[Saved data entries]
- - - - -
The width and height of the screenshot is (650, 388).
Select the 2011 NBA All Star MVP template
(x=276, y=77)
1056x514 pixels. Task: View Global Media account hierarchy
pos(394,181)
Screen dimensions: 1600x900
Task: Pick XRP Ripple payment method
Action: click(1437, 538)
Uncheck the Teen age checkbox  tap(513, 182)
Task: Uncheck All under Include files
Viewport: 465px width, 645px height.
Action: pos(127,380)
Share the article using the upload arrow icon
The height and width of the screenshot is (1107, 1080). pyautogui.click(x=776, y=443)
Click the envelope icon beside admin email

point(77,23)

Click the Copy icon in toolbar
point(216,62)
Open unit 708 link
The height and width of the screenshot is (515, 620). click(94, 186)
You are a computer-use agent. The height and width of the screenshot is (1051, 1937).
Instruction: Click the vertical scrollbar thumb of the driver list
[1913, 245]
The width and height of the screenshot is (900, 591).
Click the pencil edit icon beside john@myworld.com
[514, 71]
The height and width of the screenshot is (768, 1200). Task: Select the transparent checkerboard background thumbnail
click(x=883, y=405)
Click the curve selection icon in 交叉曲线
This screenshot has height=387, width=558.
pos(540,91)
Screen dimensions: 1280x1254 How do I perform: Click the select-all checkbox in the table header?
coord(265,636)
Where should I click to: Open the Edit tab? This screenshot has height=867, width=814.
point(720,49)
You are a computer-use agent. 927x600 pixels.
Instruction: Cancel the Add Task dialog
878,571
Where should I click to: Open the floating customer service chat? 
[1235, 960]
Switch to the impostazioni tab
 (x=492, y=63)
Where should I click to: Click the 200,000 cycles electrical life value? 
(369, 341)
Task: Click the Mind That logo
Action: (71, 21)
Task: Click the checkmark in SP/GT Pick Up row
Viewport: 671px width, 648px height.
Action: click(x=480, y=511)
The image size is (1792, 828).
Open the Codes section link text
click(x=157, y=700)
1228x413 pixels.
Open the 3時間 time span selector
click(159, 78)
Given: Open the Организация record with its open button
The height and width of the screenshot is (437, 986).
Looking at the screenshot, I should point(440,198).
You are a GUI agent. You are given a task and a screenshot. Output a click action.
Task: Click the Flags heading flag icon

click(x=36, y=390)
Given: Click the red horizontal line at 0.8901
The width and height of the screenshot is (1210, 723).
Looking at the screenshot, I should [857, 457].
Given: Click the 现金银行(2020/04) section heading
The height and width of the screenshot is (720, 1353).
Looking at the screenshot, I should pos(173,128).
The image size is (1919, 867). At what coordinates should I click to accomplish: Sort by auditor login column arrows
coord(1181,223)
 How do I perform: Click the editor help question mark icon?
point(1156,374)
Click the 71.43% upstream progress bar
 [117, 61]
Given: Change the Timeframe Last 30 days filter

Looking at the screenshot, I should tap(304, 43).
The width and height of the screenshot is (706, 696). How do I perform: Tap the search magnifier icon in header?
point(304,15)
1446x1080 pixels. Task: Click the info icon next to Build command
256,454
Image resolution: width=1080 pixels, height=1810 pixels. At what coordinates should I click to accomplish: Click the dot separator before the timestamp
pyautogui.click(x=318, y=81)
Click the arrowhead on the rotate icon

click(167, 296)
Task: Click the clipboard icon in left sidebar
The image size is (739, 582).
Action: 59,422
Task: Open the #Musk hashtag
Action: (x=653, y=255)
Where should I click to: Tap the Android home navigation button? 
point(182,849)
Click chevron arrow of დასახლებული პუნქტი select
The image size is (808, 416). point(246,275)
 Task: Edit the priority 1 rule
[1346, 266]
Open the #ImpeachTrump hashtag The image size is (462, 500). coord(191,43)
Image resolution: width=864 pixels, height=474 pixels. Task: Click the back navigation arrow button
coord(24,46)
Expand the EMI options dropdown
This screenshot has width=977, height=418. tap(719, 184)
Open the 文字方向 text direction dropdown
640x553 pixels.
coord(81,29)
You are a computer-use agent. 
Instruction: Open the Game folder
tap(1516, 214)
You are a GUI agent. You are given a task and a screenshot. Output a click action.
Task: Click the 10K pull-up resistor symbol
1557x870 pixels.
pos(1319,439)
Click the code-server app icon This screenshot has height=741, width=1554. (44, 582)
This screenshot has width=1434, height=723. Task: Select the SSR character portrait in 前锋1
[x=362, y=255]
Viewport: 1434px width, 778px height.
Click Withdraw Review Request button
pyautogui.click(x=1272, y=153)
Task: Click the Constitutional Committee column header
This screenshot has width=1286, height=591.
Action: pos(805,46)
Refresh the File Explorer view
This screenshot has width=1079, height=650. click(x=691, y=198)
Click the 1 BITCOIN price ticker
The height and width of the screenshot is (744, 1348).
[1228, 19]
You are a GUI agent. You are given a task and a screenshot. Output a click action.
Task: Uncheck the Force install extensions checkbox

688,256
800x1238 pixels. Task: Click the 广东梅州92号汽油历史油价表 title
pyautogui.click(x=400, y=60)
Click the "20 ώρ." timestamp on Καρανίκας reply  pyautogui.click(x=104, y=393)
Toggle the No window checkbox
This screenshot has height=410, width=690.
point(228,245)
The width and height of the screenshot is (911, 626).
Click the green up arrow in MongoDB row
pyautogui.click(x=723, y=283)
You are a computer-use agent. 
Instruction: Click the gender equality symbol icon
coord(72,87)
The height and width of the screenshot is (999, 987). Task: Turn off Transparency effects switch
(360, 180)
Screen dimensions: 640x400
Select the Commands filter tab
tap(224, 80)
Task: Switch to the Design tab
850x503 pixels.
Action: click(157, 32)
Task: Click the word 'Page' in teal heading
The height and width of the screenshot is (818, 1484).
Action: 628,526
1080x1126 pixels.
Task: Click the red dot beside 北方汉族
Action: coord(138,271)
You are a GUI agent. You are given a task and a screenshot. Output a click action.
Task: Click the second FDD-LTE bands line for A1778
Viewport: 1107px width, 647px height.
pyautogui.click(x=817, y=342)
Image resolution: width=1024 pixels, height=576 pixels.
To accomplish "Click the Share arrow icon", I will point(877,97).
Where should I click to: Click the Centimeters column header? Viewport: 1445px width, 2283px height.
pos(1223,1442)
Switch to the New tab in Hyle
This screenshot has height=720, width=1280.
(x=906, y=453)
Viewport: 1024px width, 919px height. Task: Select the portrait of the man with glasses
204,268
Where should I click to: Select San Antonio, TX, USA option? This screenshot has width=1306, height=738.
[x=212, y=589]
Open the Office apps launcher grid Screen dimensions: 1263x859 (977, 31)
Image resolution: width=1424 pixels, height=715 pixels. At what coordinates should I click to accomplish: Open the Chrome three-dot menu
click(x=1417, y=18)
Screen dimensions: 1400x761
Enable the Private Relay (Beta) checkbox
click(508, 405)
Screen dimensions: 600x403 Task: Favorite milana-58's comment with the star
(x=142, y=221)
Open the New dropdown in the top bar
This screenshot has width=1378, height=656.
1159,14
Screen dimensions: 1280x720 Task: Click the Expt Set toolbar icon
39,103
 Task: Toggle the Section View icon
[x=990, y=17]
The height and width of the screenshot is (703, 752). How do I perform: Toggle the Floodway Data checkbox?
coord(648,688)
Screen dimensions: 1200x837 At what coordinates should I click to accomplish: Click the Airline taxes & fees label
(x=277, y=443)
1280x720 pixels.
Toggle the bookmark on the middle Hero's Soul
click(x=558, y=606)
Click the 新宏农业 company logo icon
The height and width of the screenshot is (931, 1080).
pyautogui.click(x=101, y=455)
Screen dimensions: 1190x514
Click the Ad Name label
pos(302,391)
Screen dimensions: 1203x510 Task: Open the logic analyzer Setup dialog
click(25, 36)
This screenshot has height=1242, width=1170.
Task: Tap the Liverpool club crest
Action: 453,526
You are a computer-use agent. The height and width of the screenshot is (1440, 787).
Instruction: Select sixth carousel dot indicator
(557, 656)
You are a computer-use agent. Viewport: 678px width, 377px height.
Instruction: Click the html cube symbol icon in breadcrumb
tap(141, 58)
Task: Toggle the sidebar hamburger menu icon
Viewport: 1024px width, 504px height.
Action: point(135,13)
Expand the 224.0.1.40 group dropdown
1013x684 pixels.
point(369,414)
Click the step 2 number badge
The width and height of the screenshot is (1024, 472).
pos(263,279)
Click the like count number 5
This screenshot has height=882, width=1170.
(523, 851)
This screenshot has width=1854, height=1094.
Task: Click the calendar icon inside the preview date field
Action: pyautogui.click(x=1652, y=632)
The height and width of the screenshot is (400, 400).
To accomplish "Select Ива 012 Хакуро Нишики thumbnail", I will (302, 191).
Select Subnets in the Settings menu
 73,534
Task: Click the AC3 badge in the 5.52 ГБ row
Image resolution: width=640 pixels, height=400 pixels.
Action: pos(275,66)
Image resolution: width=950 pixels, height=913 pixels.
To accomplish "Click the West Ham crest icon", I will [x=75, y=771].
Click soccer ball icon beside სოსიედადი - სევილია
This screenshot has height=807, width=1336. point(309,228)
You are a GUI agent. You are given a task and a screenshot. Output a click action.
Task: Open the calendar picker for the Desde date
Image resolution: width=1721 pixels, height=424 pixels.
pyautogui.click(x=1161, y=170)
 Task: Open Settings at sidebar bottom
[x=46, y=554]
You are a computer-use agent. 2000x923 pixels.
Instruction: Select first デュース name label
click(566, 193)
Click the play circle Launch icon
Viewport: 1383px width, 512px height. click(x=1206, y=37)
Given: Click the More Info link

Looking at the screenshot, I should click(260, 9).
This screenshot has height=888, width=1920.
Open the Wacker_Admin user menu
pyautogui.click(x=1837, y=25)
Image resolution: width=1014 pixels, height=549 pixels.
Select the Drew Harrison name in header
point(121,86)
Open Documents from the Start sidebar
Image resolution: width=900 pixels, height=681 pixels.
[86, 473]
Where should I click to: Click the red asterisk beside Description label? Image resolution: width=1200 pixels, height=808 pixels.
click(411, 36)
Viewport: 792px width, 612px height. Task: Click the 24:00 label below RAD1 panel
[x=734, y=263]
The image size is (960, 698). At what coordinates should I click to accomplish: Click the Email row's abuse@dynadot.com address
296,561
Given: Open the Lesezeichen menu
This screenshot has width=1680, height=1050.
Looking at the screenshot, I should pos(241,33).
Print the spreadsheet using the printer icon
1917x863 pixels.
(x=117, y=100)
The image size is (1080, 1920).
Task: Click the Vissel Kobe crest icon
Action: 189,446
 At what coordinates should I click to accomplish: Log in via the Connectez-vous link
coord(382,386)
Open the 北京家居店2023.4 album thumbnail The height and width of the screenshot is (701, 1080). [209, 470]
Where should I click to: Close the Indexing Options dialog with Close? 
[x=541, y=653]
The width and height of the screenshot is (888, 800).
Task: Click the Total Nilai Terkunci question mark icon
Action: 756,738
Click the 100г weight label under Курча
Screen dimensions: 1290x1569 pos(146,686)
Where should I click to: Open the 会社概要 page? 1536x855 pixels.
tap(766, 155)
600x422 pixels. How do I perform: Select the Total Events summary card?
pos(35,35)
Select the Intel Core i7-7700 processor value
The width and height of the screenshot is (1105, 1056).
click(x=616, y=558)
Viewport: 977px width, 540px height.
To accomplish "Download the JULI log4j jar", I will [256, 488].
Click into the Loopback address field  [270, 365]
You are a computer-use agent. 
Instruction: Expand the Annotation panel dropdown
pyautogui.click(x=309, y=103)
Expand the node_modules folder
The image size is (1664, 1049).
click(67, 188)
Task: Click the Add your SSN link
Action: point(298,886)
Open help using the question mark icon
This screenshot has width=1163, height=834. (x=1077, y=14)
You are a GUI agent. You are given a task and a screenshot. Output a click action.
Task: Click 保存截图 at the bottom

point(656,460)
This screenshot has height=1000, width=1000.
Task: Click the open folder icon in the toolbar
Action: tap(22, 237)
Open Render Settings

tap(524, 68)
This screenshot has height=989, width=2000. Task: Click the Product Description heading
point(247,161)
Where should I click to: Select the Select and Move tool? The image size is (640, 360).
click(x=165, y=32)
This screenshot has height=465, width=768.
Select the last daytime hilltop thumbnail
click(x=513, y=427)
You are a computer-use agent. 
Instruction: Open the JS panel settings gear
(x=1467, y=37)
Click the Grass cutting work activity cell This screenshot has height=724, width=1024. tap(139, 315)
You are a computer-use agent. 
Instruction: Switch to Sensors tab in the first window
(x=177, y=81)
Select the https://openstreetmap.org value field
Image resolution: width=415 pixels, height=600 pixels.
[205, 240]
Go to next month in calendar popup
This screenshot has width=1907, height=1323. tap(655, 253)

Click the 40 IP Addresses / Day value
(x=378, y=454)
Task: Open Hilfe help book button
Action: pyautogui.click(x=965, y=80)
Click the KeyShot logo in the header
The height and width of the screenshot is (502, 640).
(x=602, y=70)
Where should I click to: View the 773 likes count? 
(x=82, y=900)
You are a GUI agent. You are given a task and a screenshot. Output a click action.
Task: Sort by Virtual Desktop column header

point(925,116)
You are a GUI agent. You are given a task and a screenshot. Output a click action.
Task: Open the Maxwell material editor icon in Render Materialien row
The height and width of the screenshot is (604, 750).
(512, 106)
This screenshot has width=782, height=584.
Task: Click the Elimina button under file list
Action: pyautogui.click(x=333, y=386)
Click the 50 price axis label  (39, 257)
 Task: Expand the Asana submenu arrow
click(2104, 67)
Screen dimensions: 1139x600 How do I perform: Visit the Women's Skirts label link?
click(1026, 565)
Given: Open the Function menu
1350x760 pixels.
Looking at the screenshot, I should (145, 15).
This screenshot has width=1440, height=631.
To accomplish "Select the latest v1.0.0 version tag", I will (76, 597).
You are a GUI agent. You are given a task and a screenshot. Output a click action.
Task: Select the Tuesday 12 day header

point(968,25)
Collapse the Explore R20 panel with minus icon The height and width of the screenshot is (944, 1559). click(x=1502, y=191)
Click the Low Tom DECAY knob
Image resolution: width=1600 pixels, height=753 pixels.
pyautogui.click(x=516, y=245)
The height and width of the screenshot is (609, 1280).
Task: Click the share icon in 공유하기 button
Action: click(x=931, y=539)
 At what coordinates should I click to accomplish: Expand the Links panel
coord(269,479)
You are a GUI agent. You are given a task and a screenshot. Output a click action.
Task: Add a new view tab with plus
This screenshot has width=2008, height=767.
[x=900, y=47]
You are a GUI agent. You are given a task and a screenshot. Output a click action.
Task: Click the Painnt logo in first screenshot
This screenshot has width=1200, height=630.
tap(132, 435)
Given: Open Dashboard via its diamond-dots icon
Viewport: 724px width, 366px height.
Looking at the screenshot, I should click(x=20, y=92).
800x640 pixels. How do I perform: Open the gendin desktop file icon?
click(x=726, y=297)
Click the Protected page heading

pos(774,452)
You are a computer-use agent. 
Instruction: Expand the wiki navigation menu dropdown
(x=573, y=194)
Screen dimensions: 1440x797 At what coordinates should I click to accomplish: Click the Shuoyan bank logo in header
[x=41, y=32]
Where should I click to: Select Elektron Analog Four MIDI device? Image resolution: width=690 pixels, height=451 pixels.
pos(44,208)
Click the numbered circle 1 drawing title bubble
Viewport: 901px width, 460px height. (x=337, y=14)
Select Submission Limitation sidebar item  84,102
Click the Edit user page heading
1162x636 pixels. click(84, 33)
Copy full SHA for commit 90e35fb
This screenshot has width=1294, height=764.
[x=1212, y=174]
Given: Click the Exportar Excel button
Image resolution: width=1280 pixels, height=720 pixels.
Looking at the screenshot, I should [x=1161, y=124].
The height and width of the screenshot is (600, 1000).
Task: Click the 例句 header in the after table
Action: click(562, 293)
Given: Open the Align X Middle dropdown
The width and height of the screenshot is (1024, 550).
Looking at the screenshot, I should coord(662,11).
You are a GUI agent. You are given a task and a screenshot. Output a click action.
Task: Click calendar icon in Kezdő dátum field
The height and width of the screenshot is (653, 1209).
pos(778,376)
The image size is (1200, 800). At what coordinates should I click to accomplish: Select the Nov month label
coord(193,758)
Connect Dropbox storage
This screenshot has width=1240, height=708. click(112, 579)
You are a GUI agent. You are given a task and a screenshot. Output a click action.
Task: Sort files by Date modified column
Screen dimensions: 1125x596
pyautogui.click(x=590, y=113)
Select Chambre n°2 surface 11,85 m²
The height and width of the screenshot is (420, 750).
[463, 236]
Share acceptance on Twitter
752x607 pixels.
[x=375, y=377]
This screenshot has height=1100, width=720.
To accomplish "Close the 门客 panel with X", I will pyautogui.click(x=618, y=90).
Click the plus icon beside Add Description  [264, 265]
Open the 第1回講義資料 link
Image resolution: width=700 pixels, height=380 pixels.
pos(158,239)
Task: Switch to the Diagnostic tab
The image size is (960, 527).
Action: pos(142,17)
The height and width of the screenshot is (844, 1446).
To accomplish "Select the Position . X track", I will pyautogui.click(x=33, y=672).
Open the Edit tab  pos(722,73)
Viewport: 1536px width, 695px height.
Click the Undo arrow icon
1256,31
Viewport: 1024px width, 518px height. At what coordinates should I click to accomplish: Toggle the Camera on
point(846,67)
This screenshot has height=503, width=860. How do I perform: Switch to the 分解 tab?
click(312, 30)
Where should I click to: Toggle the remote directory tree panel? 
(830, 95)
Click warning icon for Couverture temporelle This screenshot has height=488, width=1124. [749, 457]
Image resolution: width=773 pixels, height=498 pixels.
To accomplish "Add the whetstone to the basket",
- - - - -
Work out how many lines above have the string "plus" in them, and give only the number.

2